● Page extract:
□ □ □

Learning with Aggregate Data

23 Feb
Friday, 02/23/2018 9:00am to 11:00am
Lederle Graduate Research Center, Room A310
Ph.D. Dissertation Proposal Defense
Speaker: Tao Sun

"Learning with Aggregate Data"

Various real-world applications involve directly dealing with aggregate data. In this work, we study Learning with Aggregate Data from several perspectives and try to address their combinatorial challenges.

At first, we study the problem of learning in Collective Graphical Models (CGMs), where only noisy aggregate observations are available. We show the exact inference is NP-hard and propose an approximate inference for CGMs. By solving the inference problems, we are empowered to build large-scale bird migration models, and models for human mobility under the differential privacy setting.

Secondly, we consider problems given bags of instances and bag-level aggregate supervisions. Specifically, we study the US presidential election and try to build a model to understand the voting preferences of either individuals or some demographic groups. The data consists of characteristic individuals from the census data within each voting precinct, and aggregate supervisions of voting totals per precinct. We consider Learning with Label Proportions (LLPs) to build an instance- level model. We propose a fully probabilistic LLP with efficient exact inference.

Thirdly, we study Distribution Regression (DR), which has similarly setting to LLPs but builds bag-level models. Existing models build upon kernel mean embedding and have strong kernel assumptions, we relax them by proposing a simple, deep neural network based model that could process data with large bag size and large feature dimensions.

Advisor: Daniel Sheldon

□ □ □

● Data excerpt:
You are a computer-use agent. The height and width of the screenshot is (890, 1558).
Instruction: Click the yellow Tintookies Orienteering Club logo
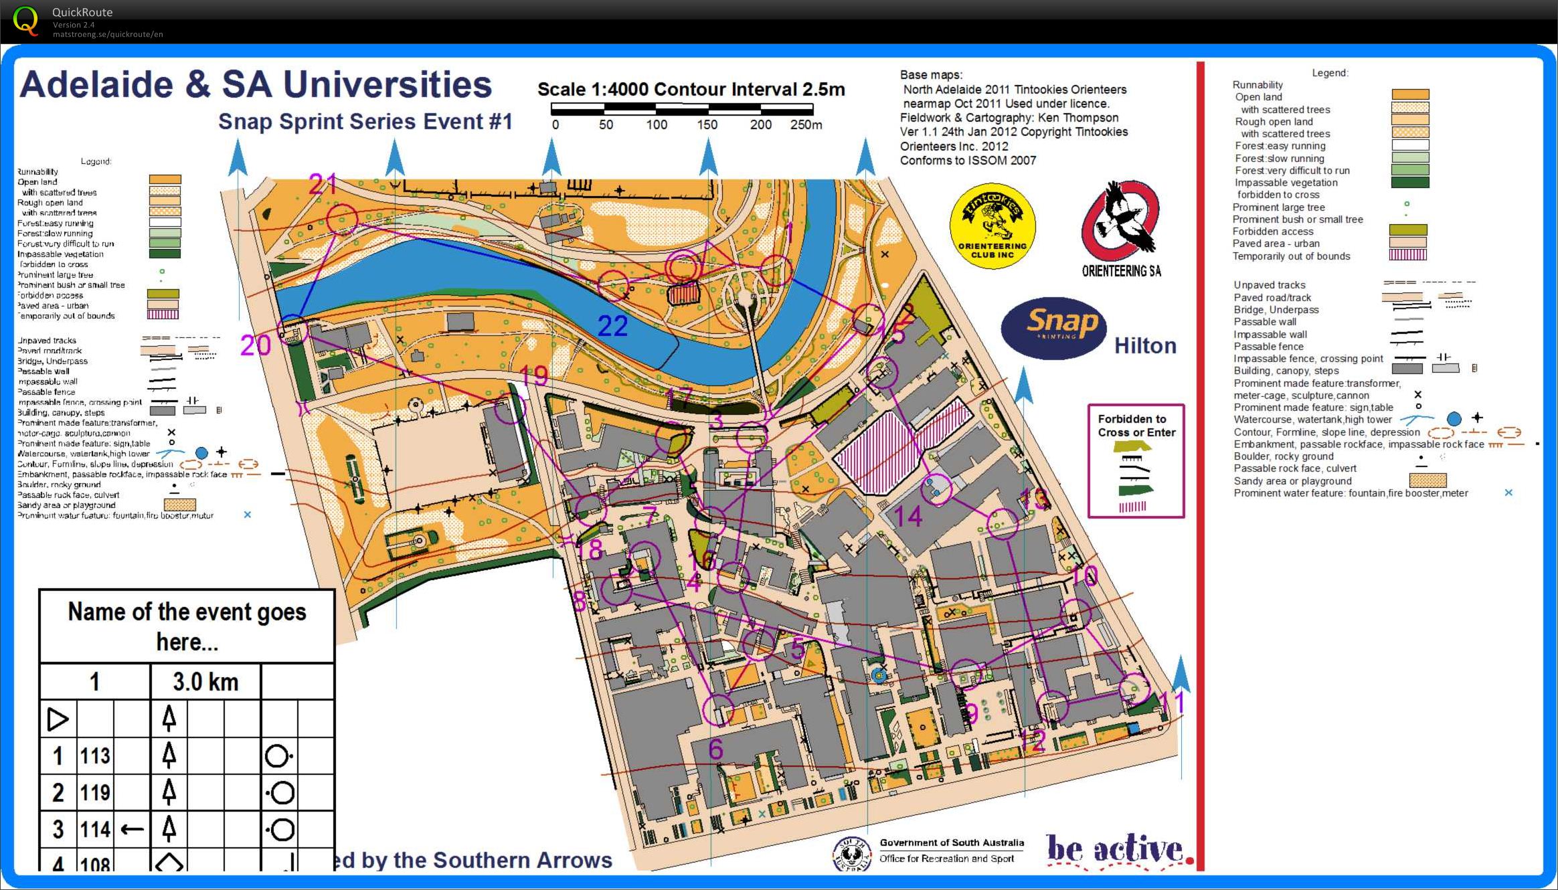992,226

□ □ □

● Problems and tasks:
A - According to the dissertation proposal announcement, what is shown about exact inference in Collective Graphical Models?
B - Rewrite the paragraph of the dissertation proposal announcement that begins "Secondly, we consider problems" as a short bulleted list that keeps its main facts.
C - Output the portion of the dissertation proposal announcement between "At first, we" and "differential privacy setting.", inclusive, reproducing it verbatim.

● Task responses:
A - Exact inference in Collective Graphical Models is NP-hard.

B -
- The work considers problems given bags of instances and bag-level aggregate supervisions.
- The case studied is the US presidential election, modeling the voting preferences of individuals or demographic groups.
- The data comprises characteristic individuals from census data within each voting precinct, plus aggregate voting totals per precinct.
- Learning with Label Proportions (LLPs) is used to build an instance-level model.
- A fully probabilistic LLP with efficient exact inference is proposed.

C -
At first, we study the problem of learning in Collective Graphical Models (CGMs), where only noisy aggregate observations are available. We show the exact inference is NP-hard and propose an approximate inference for CGMs. By solving the inference problems, we are empowered to build large-scale bird migration models, and models for human mobility under the differential privacy setting.